→ **Work required**: Return all lines of the listing below that carry the word "Security".

→ **Data for analysis**:
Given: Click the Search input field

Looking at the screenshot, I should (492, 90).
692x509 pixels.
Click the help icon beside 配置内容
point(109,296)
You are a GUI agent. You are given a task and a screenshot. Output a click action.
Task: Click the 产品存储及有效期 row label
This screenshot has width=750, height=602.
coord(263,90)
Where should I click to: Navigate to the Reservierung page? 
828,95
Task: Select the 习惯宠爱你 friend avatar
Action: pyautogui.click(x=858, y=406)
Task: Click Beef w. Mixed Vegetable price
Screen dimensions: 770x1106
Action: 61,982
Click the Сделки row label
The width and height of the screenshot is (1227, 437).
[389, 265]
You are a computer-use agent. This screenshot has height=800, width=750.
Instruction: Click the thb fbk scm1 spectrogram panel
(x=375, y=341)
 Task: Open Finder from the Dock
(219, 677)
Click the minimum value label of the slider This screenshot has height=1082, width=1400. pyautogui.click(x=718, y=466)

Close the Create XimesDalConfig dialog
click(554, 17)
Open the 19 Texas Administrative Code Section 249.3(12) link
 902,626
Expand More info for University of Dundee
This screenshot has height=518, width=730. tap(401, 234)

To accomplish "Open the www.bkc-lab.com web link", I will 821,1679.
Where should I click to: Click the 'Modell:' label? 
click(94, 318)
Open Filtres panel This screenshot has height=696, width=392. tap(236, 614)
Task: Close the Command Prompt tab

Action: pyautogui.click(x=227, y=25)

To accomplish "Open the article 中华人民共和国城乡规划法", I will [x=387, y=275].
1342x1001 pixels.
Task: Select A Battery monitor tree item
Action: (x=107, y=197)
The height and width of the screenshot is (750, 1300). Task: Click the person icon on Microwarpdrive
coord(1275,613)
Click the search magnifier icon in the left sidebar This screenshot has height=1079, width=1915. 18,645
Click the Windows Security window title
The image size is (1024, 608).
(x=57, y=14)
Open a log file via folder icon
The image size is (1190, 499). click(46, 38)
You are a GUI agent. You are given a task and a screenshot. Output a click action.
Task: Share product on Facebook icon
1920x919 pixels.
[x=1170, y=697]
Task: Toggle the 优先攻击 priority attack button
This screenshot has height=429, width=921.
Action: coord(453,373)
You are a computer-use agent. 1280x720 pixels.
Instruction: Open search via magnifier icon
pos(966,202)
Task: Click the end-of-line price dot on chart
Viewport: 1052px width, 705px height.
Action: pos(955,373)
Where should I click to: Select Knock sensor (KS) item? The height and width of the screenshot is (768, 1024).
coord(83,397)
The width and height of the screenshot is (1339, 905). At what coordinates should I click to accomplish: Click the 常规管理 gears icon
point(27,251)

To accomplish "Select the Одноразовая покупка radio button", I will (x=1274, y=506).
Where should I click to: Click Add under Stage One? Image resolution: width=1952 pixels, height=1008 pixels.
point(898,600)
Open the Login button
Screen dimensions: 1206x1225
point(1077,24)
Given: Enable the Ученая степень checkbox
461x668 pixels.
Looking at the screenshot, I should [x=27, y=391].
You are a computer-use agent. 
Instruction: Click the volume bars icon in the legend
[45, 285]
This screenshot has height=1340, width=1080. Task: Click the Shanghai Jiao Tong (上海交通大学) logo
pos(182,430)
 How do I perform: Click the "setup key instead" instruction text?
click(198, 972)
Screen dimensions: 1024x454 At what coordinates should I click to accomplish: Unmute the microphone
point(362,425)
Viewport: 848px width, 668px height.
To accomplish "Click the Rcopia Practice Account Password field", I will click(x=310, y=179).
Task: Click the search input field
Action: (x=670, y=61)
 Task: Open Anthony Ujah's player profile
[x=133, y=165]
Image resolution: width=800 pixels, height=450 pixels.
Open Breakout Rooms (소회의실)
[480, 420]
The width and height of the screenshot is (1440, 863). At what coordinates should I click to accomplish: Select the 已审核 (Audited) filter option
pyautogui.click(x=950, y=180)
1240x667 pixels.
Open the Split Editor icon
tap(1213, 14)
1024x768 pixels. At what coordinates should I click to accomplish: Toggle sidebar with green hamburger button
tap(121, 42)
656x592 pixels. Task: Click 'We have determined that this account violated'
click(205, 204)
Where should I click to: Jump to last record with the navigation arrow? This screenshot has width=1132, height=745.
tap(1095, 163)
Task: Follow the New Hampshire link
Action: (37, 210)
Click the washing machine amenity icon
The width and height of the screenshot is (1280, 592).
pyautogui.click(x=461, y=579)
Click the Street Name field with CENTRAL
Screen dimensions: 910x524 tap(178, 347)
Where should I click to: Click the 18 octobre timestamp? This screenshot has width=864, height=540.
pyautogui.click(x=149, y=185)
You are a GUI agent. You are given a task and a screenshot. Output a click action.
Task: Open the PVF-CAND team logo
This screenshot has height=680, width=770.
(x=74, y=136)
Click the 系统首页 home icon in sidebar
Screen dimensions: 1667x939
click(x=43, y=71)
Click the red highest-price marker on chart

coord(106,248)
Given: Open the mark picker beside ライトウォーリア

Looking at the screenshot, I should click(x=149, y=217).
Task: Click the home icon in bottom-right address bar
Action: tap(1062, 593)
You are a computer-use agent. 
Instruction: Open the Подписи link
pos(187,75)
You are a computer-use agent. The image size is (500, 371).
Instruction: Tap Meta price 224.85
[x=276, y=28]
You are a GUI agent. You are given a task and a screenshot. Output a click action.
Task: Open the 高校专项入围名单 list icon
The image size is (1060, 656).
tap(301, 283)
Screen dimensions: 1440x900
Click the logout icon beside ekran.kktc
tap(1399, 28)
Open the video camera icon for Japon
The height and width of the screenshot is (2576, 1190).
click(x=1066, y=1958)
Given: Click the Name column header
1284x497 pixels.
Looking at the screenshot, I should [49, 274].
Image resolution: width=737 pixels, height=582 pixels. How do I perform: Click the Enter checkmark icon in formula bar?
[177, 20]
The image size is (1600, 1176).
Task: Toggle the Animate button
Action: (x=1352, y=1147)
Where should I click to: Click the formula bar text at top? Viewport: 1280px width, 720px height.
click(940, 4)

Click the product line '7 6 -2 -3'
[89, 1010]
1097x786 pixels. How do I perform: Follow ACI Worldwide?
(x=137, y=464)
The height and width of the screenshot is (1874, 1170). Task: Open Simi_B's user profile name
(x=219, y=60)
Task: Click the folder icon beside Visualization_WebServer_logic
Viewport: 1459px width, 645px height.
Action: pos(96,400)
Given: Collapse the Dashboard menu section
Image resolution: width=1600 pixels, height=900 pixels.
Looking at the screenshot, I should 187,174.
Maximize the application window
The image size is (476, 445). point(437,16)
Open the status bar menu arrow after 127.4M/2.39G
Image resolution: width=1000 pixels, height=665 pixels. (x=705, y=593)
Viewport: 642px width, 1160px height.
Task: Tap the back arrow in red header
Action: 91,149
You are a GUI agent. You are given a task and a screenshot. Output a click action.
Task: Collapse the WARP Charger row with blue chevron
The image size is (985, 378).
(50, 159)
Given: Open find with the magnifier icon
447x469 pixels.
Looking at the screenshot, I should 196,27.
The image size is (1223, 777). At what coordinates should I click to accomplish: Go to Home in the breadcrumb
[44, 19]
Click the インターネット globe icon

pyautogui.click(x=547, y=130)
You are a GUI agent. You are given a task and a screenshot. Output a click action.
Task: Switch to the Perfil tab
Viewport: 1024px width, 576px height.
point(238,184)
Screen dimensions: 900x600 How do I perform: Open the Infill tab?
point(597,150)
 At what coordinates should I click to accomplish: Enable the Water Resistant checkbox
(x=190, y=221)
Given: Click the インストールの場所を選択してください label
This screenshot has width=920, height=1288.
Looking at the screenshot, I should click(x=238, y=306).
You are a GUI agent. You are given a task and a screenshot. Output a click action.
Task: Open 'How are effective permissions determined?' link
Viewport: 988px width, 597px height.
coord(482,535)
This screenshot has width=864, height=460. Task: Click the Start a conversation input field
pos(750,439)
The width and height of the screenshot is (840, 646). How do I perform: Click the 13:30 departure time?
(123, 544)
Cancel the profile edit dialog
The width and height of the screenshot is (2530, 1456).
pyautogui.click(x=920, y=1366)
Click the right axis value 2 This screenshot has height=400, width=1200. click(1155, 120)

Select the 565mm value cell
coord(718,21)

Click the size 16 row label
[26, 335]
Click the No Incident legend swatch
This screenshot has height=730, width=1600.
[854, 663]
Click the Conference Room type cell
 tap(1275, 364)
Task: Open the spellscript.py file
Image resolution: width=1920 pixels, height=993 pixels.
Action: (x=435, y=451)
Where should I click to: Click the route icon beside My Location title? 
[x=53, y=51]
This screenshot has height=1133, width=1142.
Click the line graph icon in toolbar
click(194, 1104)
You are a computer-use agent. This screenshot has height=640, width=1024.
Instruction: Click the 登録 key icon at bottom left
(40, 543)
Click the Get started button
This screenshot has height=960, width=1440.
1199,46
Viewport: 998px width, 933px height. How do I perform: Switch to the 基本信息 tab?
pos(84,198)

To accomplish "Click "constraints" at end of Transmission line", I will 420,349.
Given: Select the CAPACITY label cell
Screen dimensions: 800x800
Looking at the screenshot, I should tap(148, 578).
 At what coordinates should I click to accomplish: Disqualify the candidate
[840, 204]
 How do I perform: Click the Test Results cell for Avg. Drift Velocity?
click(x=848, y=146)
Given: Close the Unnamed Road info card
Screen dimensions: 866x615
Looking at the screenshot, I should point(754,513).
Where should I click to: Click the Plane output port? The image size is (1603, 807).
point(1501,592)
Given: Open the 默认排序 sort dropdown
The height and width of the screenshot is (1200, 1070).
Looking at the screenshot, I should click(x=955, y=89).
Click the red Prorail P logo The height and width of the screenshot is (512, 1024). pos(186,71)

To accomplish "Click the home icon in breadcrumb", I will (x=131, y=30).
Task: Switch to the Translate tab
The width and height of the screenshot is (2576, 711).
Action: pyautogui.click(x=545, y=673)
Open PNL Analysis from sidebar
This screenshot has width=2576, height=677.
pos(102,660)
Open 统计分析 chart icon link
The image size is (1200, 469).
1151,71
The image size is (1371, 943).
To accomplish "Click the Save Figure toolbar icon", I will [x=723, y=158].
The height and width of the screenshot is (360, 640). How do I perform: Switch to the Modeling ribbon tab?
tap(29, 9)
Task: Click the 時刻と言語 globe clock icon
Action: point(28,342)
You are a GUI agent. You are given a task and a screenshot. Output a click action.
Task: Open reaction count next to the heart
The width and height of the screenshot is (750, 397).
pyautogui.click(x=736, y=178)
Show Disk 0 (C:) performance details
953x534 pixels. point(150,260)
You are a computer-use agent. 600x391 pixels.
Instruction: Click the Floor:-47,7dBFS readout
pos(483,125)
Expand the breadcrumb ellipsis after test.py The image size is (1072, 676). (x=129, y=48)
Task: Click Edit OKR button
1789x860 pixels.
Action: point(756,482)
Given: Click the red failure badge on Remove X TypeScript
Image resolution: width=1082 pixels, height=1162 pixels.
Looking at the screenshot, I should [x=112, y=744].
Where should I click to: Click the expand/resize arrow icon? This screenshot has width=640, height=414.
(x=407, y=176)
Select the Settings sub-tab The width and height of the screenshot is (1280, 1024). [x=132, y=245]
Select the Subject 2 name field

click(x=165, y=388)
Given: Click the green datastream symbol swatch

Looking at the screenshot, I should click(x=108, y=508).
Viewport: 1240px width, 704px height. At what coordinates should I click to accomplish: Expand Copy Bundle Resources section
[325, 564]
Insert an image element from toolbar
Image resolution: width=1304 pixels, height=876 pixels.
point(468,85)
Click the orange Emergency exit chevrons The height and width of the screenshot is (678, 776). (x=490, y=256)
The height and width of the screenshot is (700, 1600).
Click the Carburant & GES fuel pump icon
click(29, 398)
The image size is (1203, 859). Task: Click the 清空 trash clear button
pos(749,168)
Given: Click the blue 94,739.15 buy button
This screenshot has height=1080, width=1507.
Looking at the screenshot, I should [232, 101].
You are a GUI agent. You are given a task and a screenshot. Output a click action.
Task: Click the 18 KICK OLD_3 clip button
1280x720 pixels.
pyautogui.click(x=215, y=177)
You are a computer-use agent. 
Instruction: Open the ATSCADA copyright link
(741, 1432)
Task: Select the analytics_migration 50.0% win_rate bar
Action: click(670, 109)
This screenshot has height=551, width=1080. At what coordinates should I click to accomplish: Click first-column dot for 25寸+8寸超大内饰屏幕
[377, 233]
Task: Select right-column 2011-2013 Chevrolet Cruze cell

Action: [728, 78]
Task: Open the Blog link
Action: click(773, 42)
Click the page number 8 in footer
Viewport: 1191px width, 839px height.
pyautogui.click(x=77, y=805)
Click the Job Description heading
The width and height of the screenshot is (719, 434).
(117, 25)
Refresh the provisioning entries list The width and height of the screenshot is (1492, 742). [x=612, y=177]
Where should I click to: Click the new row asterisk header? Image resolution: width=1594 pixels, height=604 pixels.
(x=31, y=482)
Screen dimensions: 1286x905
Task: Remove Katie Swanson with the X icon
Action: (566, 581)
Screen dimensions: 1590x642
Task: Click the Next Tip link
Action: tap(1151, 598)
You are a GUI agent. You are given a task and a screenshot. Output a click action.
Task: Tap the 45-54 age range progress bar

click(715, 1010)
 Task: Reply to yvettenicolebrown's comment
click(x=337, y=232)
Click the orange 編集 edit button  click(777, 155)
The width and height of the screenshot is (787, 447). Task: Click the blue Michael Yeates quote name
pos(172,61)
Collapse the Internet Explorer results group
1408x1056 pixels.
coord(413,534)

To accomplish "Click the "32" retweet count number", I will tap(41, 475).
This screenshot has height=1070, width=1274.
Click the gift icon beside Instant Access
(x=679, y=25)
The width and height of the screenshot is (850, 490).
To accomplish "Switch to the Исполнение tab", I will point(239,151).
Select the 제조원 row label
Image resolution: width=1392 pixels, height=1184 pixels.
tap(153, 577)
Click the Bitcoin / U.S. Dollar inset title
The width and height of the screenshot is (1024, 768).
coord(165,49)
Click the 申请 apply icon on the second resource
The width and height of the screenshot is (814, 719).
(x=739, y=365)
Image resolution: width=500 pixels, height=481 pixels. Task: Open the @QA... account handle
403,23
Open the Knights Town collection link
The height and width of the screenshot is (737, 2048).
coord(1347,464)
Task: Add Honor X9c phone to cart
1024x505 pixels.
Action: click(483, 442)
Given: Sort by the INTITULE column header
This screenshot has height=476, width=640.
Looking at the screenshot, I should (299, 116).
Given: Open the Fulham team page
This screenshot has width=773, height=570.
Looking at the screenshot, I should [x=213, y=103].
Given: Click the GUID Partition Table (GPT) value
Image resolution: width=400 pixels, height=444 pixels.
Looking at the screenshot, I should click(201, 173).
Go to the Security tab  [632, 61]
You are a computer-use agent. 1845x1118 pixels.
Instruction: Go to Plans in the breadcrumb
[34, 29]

→ **Solution to this exercise**:
Click the Windows Security window title
Go to the Security tab  [632, 61]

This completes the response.